Repairs that require a welder to cut his (her) way into the leaking tube obviously demands that perfectly good tubes be cut and removed temporarily. This is “R” stamp work and requires qualified welders following a qualified procedure, as well as NDE and preheat/post-weld heat-treat requirements. Tube plugging and cutting your way in/out rarely are the most economical solutions, Tretter said.
Spreading of lower headers may be an option for access to the affected area, depending on the location of the leak, interconnecting piping, and other factors (Fig 2). An engineering study is recommended to guide the spreading process and warn of possible collateral damage if specifications are exceeded.

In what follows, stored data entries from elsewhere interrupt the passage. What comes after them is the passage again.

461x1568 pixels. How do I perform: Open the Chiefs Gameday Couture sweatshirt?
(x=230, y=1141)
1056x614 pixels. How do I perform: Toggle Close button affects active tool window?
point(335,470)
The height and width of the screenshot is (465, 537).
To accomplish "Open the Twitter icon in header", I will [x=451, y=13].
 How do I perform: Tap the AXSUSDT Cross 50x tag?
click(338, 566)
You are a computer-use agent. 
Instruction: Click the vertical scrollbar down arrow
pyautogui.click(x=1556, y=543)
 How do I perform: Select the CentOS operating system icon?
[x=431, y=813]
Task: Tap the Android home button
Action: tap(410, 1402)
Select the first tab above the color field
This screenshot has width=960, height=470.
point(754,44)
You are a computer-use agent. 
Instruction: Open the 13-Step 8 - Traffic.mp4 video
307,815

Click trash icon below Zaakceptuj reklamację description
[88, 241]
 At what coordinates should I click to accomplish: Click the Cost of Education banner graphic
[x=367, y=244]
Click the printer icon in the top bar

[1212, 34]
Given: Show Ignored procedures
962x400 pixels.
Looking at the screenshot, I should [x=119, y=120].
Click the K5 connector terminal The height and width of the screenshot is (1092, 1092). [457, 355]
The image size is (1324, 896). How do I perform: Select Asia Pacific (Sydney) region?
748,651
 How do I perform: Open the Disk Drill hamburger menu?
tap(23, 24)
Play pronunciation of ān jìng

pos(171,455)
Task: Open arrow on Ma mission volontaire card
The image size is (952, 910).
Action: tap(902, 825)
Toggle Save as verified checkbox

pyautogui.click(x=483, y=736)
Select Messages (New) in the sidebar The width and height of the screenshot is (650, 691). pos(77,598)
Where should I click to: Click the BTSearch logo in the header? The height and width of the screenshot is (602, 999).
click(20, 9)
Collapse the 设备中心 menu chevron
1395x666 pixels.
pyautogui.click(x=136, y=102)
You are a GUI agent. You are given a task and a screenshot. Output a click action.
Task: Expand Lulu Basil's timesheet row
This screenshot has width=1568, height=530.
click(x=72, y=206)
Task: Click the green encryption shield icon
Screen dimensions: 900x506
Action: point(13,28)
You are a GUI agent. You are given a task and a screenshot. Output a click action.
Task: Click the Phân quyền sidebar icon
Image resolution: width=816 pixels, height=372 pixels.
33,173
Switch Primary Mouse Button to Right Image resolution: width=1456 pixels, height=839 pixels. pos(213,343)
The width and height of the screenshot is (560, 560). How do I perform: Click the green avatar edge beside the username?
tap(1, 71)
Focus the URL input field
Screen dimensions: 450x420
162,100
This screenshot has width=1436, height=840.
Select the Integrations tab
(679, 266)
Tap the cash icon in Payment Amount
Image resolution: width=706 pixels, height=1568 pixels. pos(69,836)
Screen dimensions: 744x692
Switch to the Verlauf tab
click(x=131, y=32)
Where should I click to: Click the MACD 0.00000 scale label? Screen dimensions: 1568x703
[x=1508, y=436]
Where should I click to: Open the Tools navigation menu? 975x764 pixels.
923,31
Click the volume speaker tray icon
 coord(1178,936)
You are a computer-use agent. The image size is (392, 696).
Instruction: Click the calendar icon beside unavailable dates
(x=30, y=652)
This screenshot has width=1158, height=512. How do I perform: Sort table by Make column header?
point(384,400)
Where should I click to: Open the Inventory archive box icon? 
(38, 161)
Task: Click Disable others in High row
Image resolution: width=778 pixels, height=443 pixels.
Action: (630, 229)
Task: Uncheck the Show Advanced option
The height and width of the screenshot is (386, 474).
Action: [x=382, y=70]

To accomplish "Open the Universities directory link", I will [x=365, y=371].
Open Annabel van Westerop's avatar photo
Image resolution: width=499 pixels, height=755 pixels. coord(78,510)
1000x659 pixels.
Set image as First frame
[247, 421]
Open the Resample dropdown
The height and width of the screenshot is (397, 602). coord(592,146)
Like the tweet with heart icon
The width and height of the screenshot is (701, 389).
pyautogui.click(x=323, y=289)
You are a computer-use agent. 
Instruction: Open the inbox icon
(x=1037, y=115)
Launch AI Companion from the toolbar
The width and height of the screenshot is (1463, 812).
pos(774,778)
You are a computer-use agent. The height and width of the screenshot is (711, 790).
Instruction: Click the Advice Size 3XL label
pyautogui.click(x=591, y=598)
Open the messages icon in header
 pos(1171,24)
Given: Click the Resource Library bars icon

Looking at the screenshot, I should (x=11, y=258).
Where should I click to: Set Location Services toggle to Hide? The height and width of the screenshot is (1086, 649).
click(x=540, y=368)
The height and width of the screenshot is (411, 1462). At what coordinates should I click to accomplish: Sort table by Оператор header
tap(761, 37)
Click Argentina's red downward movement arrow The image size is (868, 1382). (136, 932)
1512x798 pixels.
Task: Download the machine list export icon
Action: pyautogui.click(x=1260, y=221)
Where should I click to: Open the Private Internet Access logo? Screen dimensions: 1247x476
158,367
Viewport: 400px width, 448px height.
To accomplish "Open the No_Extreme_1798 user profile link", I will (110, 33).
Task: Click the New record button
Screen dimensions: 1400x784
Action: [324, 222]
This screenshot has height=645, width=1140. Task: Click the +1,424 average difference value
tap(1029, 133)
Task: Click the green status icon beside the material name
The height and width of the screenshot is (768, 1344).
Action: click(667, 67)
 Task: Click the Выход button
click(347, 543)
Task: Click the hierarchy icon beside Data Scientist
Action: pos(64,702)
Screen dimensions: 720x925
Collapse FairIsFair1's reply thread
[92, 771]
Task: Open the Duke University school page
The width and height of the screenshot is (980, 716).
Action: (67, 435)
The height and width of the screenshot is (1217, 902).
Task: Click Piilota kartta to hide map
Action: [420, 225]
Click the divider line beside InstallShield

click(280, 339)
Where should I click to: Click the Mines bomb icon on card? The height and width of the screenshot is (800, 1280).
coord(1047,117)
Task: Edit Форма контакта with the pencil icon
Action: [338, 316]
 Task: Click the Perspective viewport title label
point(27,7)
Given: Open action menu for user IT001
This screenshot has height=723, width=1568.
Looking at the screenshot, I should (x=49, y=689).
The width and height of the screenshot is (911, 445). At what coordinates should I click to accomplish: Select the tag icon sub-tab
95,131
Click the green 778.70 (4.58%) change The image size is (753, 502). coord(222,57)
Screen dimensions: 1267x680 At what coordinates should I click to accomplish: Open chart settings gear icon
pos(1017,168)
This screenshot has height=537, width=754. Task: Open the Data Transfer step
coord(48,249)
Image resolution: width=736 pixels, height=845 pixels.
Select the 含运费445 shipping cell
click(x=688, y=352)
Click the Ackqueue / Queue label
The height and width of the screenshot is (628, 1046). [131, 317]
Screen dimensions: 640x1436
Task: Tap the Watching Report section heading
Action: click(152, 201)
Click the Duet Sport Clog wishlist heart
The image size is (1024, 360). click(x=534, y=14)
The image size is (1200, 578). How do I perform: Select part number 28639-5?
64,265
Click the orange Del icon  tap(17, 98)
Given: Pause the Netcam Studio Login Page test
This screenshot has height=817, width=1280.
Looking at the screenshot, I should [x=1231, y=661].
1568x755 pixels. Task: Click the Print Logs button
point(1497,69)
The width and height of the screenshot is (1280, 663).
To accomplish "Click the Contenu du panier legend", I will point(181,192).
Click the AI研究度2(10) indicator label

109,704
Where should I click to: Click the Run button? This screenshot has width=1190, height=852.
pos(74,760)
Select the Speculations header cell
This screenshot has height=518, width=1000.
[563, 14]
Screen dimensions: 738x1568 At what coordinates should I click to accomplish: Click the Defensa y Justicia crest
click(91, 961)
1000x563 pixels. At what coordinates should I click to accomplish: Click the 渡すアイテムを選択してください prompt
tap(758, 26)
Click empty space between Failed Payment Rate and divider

Alternatively, it may be possible to raise or lower panels to get to a leak (Fig 3) or gain access by removing a portion of the sidewall casing. Generally speaking, a leak at the upper header can be accessed by raising the affected panel. Lower the leaking panel if repairs are required on the lower header. This technique also can be used to replace an entire header and tube stubs. Tube-tie design details are required before making a raising/lowering decision to guard against panel “hang-up.”
Nozzle cracks are most common in downcomers—specifically at the downcomer-to-shell weld. Unit cycling is the main cause of this damage, with weld profile and weld quality other important factors. Keep in mind that nozzles typically are located at the ends of the drums so flexing on heat-up and cool-down impacts downcomers.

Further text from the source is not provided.